Friday, October 05, 2007

Fiji: Challenging the coup

Ousted Fijian Prime Minister Laisenia Qarase was in court today to challenge the coup which overthrew him. Qarase's argument is simple: President Iloilo did not have the power to dismiss him, and therefore the interim regime is illegal. And to my eye, he's on very solid ground: s109(10 of the Fijian Constitution is quite clear:

(1) The President may not dismiss a Prime Minister unless the Government fails to get or loses the confidence of the House of Representatives and the Prime Minister does not resign or get a dissolution of the Parliament.
Qarase hadn't lost a confidence vote, and there hadn't even been a suggestion that he would. And this position was backed by the Fiji Court of Appeal in Yabaki v President of the Republic of the Fiji Islands:
The Fiji Constitution, by the prescriptiveness of s109(1), denies the President such a right [to dismiss the Prime Minister with only "soundings" of the feeling of the House] as that given to the Governor [of Western Nigeria] in Ankitola. Consequently, it did not matter that his soundings may have indicated a general lack of support for Mr Chaudhry or indeed that Mr Chaudhry himself supported a dissolution - albeit with himself as caretaker Prime Minister. The framers of the Constitution appear to have been at pains to circumscribe the President’s power of dismissal of a Prime Minister and to have required the House and not the President to determine whether the Prime Minister has lost its confidence.
(In this case, of course, there weren't even any "soundings" of elected representatives - just a demand from the military, backed by a gun to the head).

The military regime's response has been to fall back on the traditional enemy of democracy, "sovereign power", and claim that the President could do whatever he felt necessary in a crisis. Furthermore, they argue that this can not be reviewed by the court. In other word's, they're doing a Pacific version of Nixon's claim that the president is "as powerful a monarch as Louis XIV, only four years at a time". But the fact that the Fijian Constitution explicitly circumscribes the President's power to appoint and dismiss governments rather cuts off that argument. More interestingly, they're trying to use the 1975 dismissal of Gough Whitlam by Australian Governor-General John Kerr as a precedent. But in that case, there was at least the tissue of a (manufactured) crisis, in that in defiance of convention the Senate was refusing to pass a budget, and therefore supposedly couldn't function (in fact, there was plenty of time to act, and Kerr jumped the gun to overthrow a democratically elected government - but I digress). What crisis was there in Fiji? Again, nothing but a demand from the military that the government step down. And in a democracy, that simply shouldn't cut it.

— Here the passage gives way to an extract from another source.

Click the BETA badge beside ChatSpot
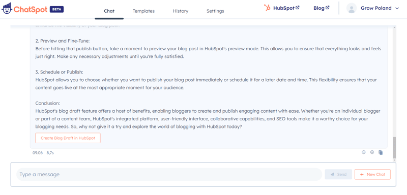Viewport: 407px width, 195px height. 56,9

In Yabaki, the Court of Appeal ultimately found that while the dismissal of the government was unconstitutional, subsequent elections had rendered the point moot. Here, they have no such cover, and will have to make a decision either way. The worry is that given the regime's interference with the judiciary and dismissal of judges, and the concern expressed in Yabaki over the disruption a finding of unconstitutionality might cause, the court might rule that the coup was illegal, but throw a solution in the "too hard" basket (or worse, overturn Yabaki and rule that the Fijian President is effectively a king). And that would be far worse than the current situation.